Dans ce conflit, la Turquie soutient certains groupes rebelles. De fait, les tensions s’accroissent entre Ankara et Damas. Le 19 août dernier, un convoi militaire turc comprenant 50 véhicules, dépêché après l’entrée des forces pro régime dans la région, a fait l’objet de bombardements syriens et russes, causant la mort de trois personnes. Si Ankara a déploré la perte de trois civils, pour l’Observatoire syrien des droits de l’homme (OSDH), il s’agit de trois combattants rebelles affiliés à la Turquie.

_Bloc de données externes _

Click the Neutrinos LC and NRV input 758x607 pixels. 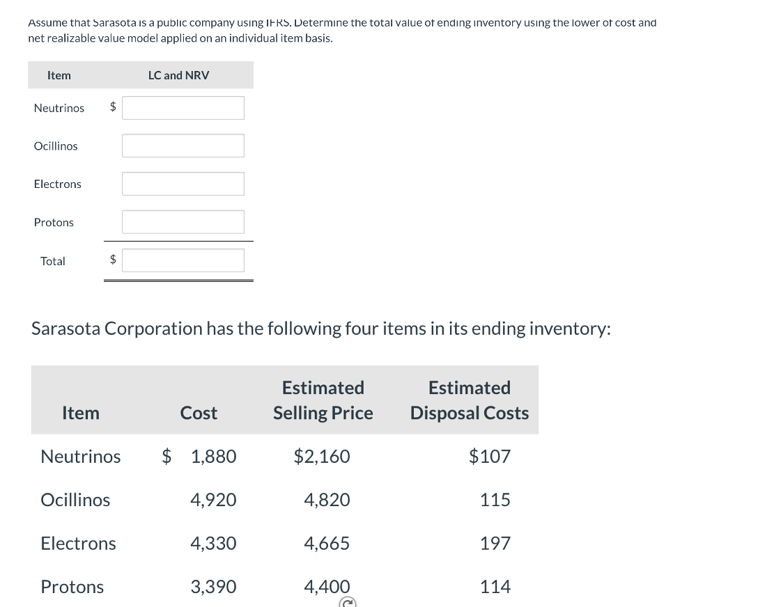pyautogui.click(x=183, y=108)
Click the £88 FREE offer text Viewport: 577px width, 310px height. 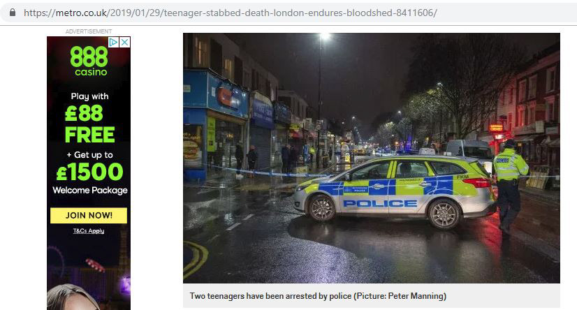point(89,124)
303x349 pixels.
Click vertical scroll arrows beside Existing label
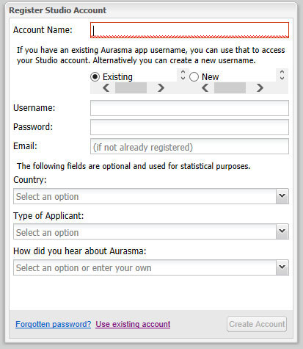[183, 75]
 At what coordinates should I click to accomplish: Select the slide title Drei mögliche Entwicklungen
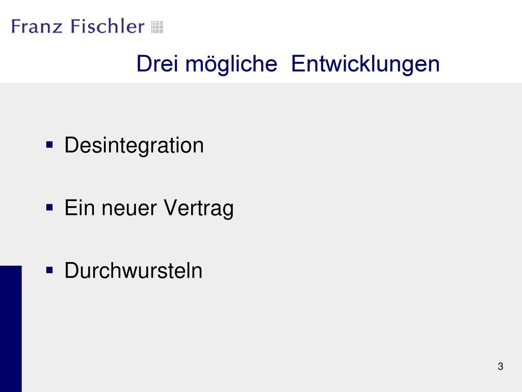[288, 64]
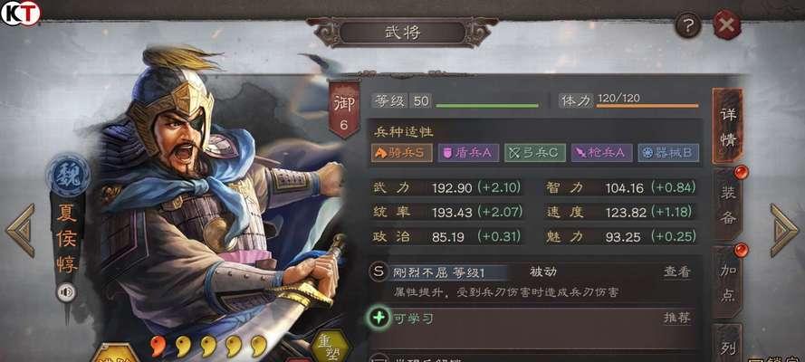
Task: Open the 详情 side tab
Action: click(727, 127)
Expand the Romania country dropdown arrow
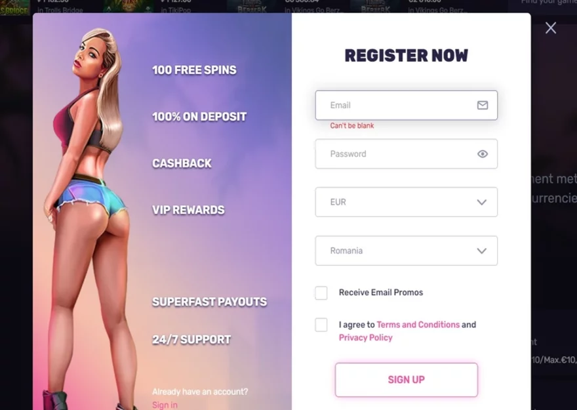577x410 pixels. point(482,251)
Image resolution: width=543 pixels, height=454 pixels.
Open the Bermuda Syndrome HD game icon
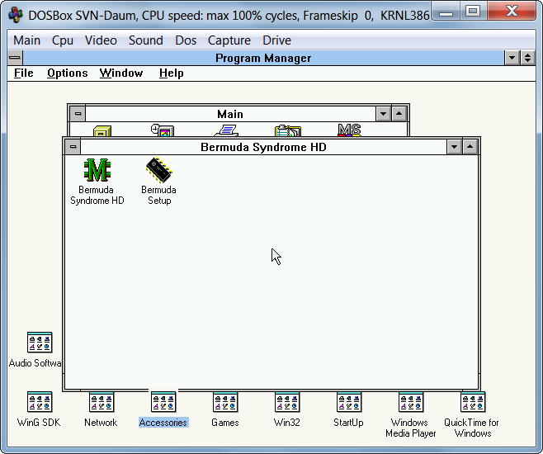click(97, 171)
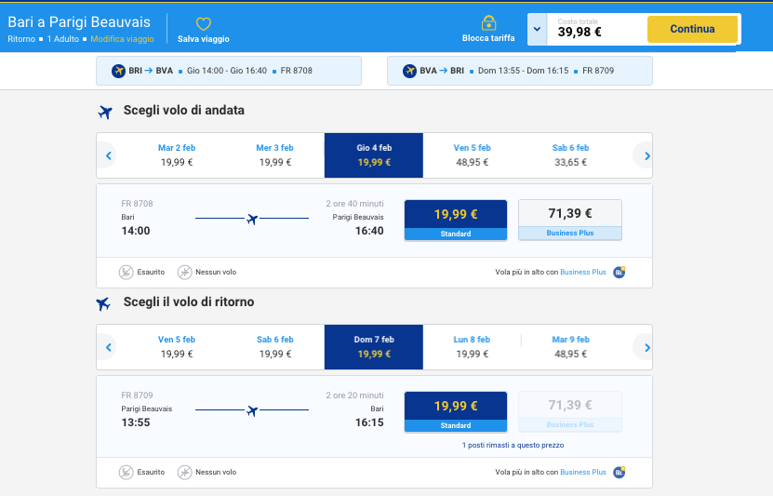Expand the BRI to BVA flight summary
The width and height of the screenshot is (773, 496).
(x=228, y=71)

Face à cette attaque, le ministre turc des Affaires étrangères a averti la Syrie de ne pas « jouer avec le feu » et a assuré faire le nécessaire pour la sécurité des soldats turcs.

En septembre 2018, des accords ont été conclus entre la Turquie et la Russie à Sotchi en faveur d’un cessez-le-feu dans la région, un accord partiellement appliqué. Pour autant, Ankara et Moscou continuent de s’opposer en soutenant des camps syriens antagonistes, suscitant l’inquiétude la communauté internationale. Le Président français Emmanuel Macron, lors de sa rencontre avec son homologue russe Vladimir Poutine, a rappelé l’importance de respecter l’accord conclu. Et Vladimir Poutine de répondre qu’il soutient l’armée syrienne contre les « terroristes ». Au même titre, l’Organisation des Nations unies se dit « préoccupée par l’escalade continue dans le nord-ouest du pays ». Le Secrétaire général de l’ONU, Antonio Guterres, exhorte toutes les parties « à respecter pleinement le droit international humanitaire et réitère son appel urgent pour que le Mémorandum d’accord de septembre 2018 soit maintenu ».

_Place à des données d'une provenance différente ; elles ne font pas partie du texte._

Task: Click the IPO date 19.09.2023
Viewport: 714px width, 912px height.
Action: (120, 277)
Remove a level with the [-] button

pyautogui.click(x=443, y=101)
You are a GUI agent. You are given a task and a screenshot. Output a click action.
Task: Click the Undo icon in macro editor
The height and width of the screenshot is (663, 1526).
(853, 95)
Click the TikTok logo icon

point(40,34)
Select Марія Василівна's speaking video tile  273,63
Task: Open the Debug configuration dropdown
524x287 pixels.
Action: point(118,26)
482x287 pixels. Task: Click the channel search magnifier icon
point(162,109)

En dépit d’une reconquête massive du territoire par le régime, la majeure partie de la région d’Idlib, à l’instar des provinces voisines d’Alep et de Lattaquié, ne sont pas sous contrôle du président syrien. La mainmise sur Khan Cheikhoun symbolise malgré tout l’inexorable reconquête des forces de Bachar al-Assad après plus de huit années de conflit. D’ailleurs, depuis le mois d’avril, la région d’Idlib a fait l’objet de lourds combats faisant des civils les premières victimes, avec la mort de 860 d’entre eux selon l’OSDH. Selon les Nations unies, ces combats ont également provoqué le déplacement de plus de 400 000 personnes.

Depuis la répression initiée par le régime syrien en 2011, le conflit en Syrie a fait plus de 370 000 morts et déplacé plus d’un million de personnes. Les différentes parties du pays ont fait l’objet de jeux d’alliances des puissances régionales et internationales. Ce conflit est sans doute aujourd’hui le dossier le plus sensible de l’espace méditerranéen.